Fox News -- chaired by former Republican strategist Roger Ailes -- averages 1.7 million viewers a night compared to 30 million who watch the three network newscasts.
Yet Jason Zengerle’s cover article in the 2/16/04 issue of The New Republic -- “Talking Back: The Coming Rise of Liberal Talk Radio” -- claims that Fox’s “meteoric rise…and pugnaciously conservative slant…casts a disproportionately large shadow on the media landscape…. [causing] competing media outlets, perhaps unwittingly, to tilt to the right -- particularly in their coverage of Bush and the war in Iraq.”
Wait a minute….!
“More and more progressives and liberals are feeling as though the Roger Ailes school of news is the only one that's out there,” notes Marty Kaplan, an associate dean at the USC’s Annenberg School for Communication, according to Zengerle.
The ONLY one out there…!?
“This growing liberal anger at and alienation from mainstream media is just one reason why the latest liberal talk radio efforts are far more likely to succeed than past ones,” Zengerle notes.
Wha…?!
A perfect syllogism:
A: The Fox News audience is small compared to the whole market.
B: Fox News is conservative.
C: Therefore: Fox News dominates -- even alienates!
(Well, this is The New Republic for you.)
More likely, of course, Fox News is providing balance for the national news mix -- wouldn’t you say? But let me add: the article is good because it nails the head on exactly WHY talk radio has been overtly conservative for so long.
Listen to this….
“Talk radio is not inherently conservative. But it is inherently anti-establishment.”
Zengerle continues: “‘Anything that flies in the face of the establishment works on talk radio,’ says Michael Harrison, editor and publisher of the industry trade magazine Talkers. ‘That's true for talk radio about business and talk radio about medicine. It's even true for talk radio about gardening. [You hear things like], “People say you're supposed to water the lawn in the spring, but that's bullshit!”'”
Zengerle understands that talk radio is an alternative to the rest of the mainstream media. It’s impossible to imagine alone. The larger context is the perception by the audience that the mainstream TV and print world is -- biased.
People turn to radio for relief.
“After all, when [Rush] Limbaugh started his show in Sacramento in 1984 and then took it national in 1988, Ronald Reagan was president….But it was nonetheless conservatives, not liberals, who felt more angry and marginalized. And their greatest grievance was against the media, which they perceived as overtly hostile to their views….Limbaugh happily reinforced that perception, telling his listeners that the mainstream media constituted ‘a daily assault on what you and I believe’ and that ‘the dominant media culture’ was complicit in an effort ‘to impugn ... the things that most people in this country hold dear.’ While liberals trusted the newspapers and Brokaw, Jennings, and Rather to give them the news, conservatives, by and large, did not.”
Zengerle points out that non-conservative audiences have also used radio for this purpose: for example, black urban talk radio in places like New York and Washington, DC.

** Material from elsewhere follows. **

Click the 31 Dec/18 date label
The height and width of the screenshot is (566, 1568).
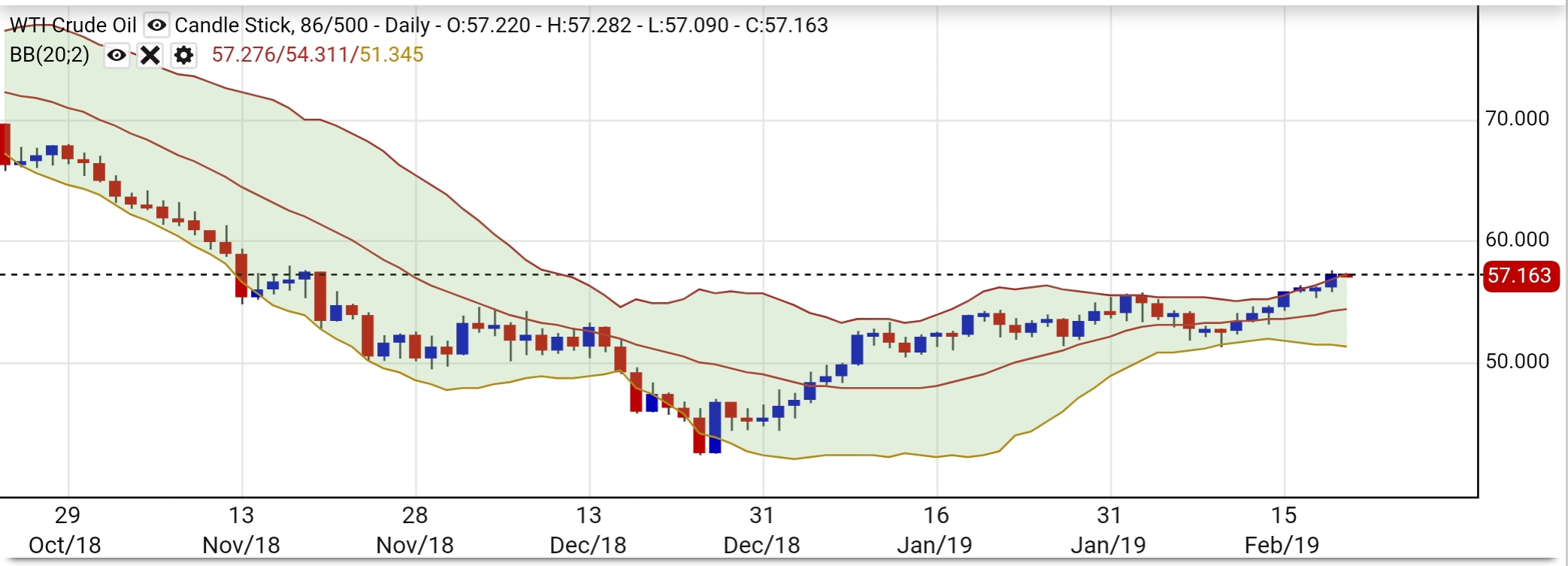click(762, 530)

More importantly, Zengerle claims that today many liberals are becoming alienated from the media because they find themselves to the left of the media. As hard as this is to believe, just remember the phenomena of the Howard Dean Presidential campaign: and then -- the screams of Dean enjoined with the recent anti-establishment ranting of Al Gore.

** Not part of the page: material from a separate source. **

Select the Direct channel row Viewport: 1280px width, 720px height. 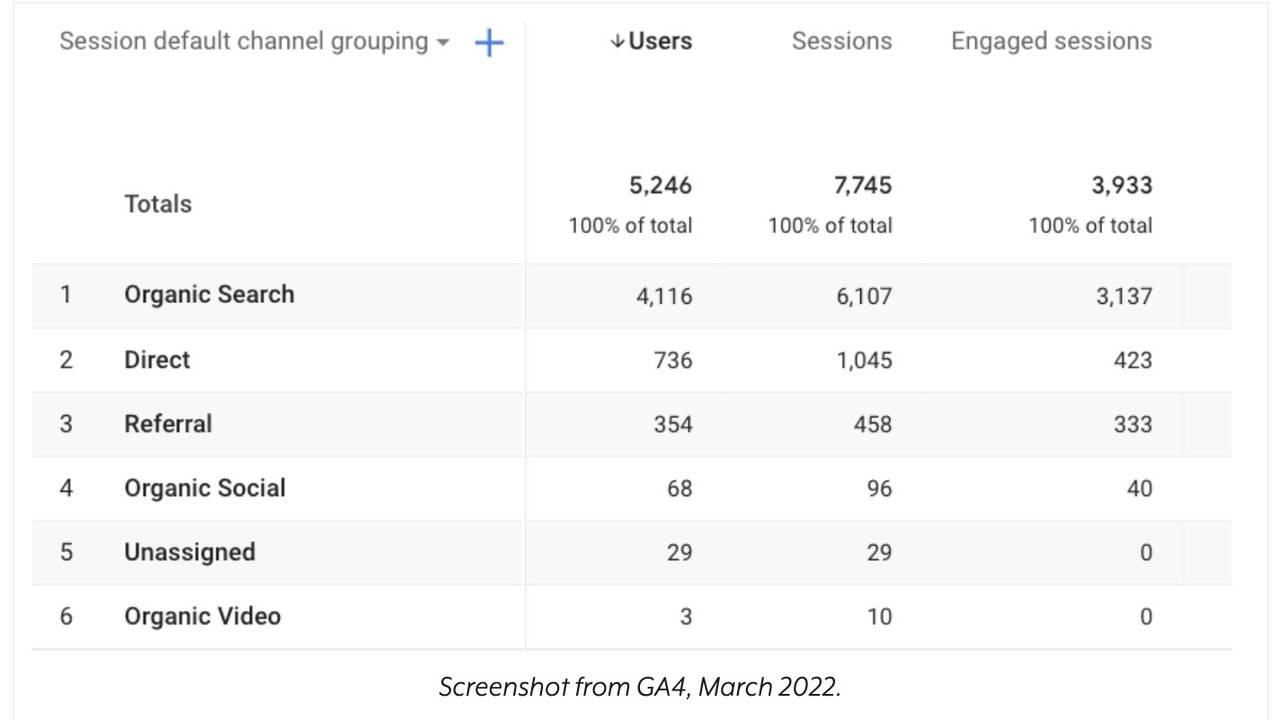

There is a passionate leftist radicalism arising -- loopy and full of conspiratorial fantasies -- but affecting many of the more radical liberals. This explains why the Democratic Party is leaning leftward these days. There's an out-of-control quality about it.
If this is correct -- liberal talk radio will have a future. It may be smaller than conservative talk radio -- for the simple reason that there are fewer people who think the mainstream media is too conservative as opposed to the people who think the mainstream media is too liberal.
But this new talk radio will happen. I predict it will have two effects:
1)) It will draw conservative talk radio hosts into arguing against it on the air -- bringing even more attention to liberal talk radio. And it will further radicalize many “normal” liberals over time into true leftists.
2)) But it will also horrify moderates in the mainstream audience; that is, many for the first time will be confronted with the intensity and extremism that exists on the left.
In summary: more polarization is in the works.